*YOUR OBJECTIVE*: In the data below, find the line with "Task: Select the Japan team heading" and output it along with every later line, exactly, but not the pictures.

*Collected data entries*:
________________________

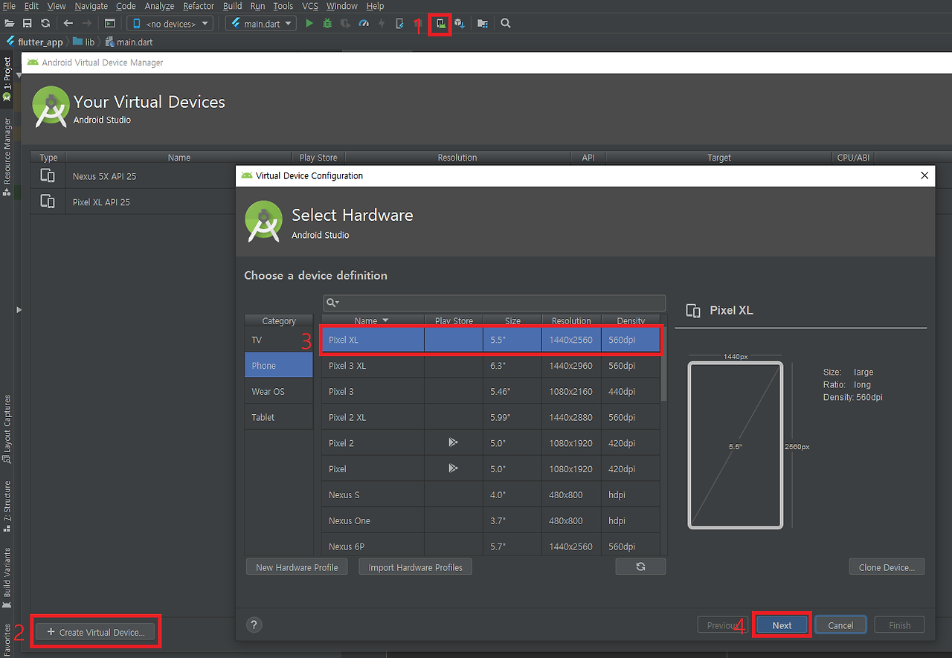Viewport: 952px width, 658px height.
Task: Click the Search Everywhere magnifier icon
Action: point(506,24)
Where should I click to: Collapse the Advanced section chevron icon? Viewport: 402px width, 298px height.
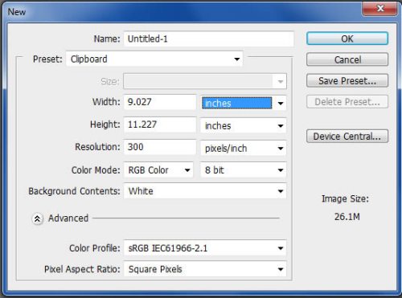point(37,218)
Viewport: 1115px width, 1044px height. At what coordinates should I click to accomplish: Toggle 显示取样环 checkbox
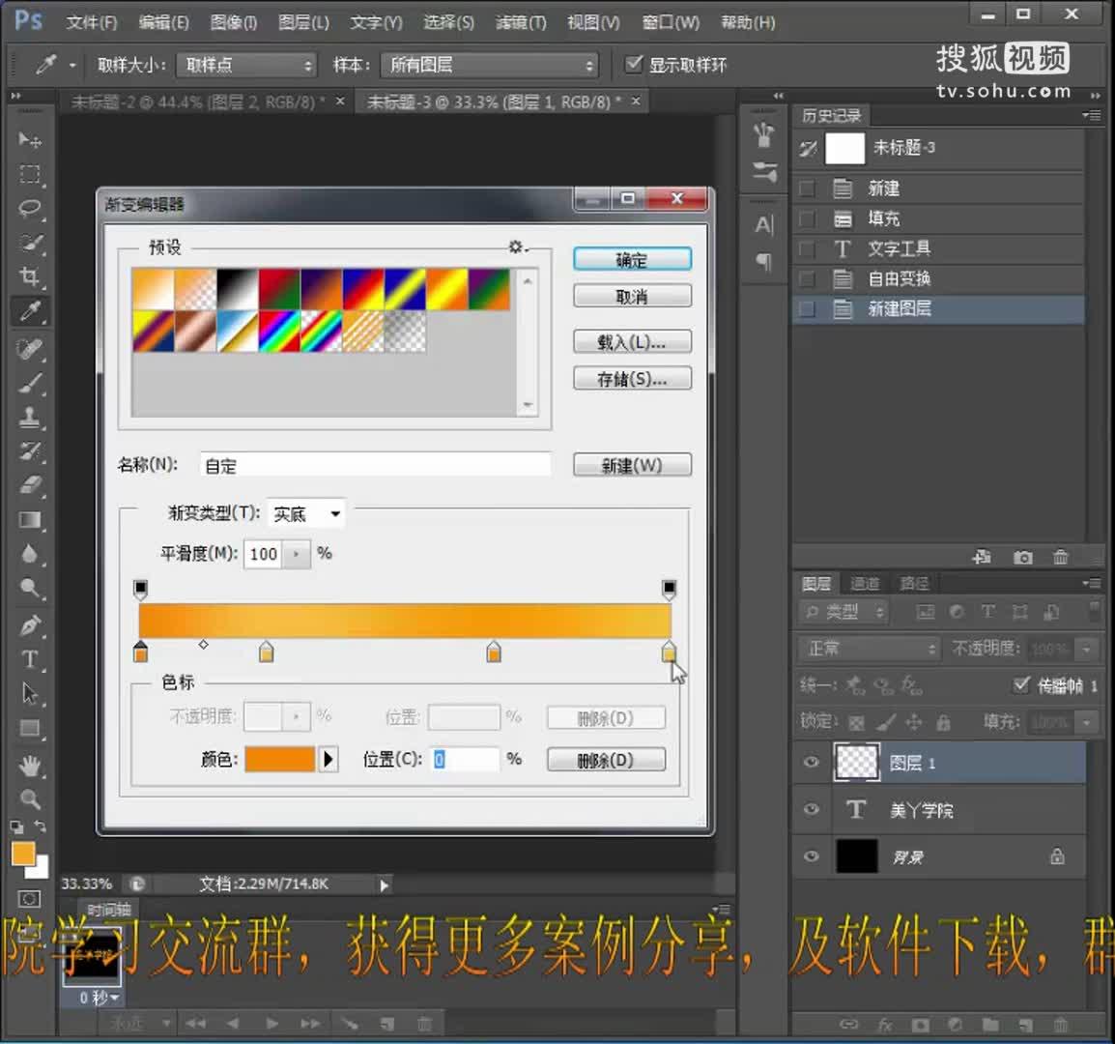633,65
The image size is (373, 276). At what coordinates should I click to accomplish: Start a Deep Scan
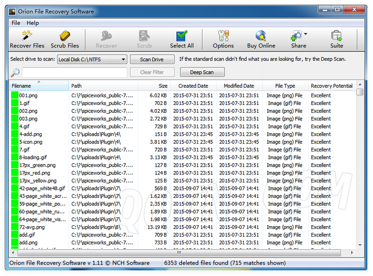(x=202, y=72)
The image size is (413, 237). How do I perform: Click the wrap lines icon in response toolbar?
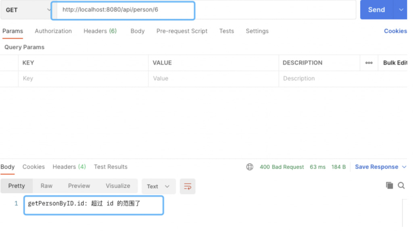(188, 186)
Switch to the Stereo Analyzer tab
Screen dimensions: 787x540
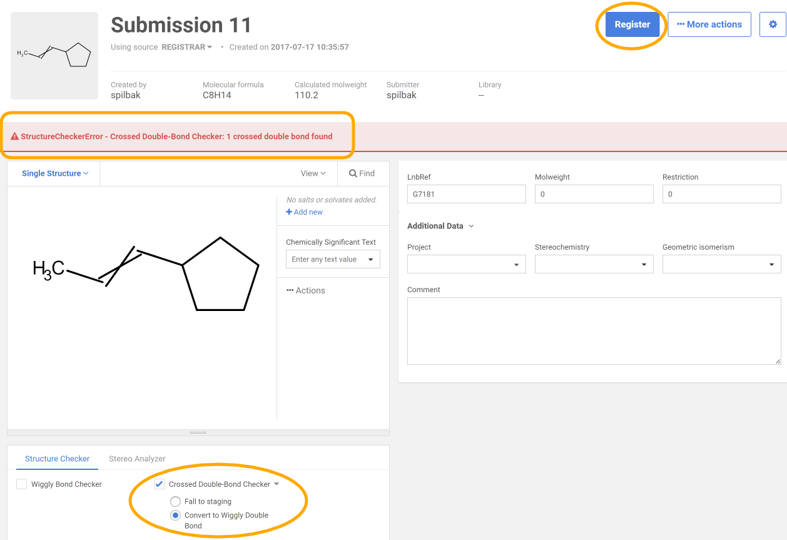point(137,459)
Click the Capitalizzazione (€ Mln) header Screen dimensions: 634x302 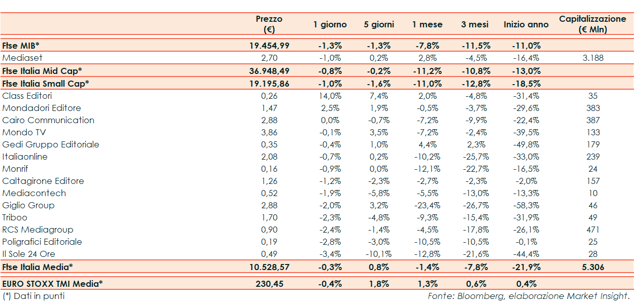pyautogui.click(x=592, y=24)
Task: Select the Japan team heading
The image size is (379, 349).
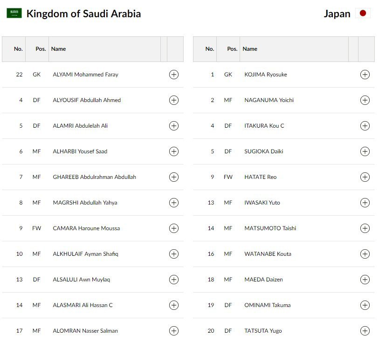Action: [x=337, y=14]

________________________

*ANSWER BELOW*:
Task: Select the Japan team heading
The image size is (379, 349).
Action: [x=337, y=14]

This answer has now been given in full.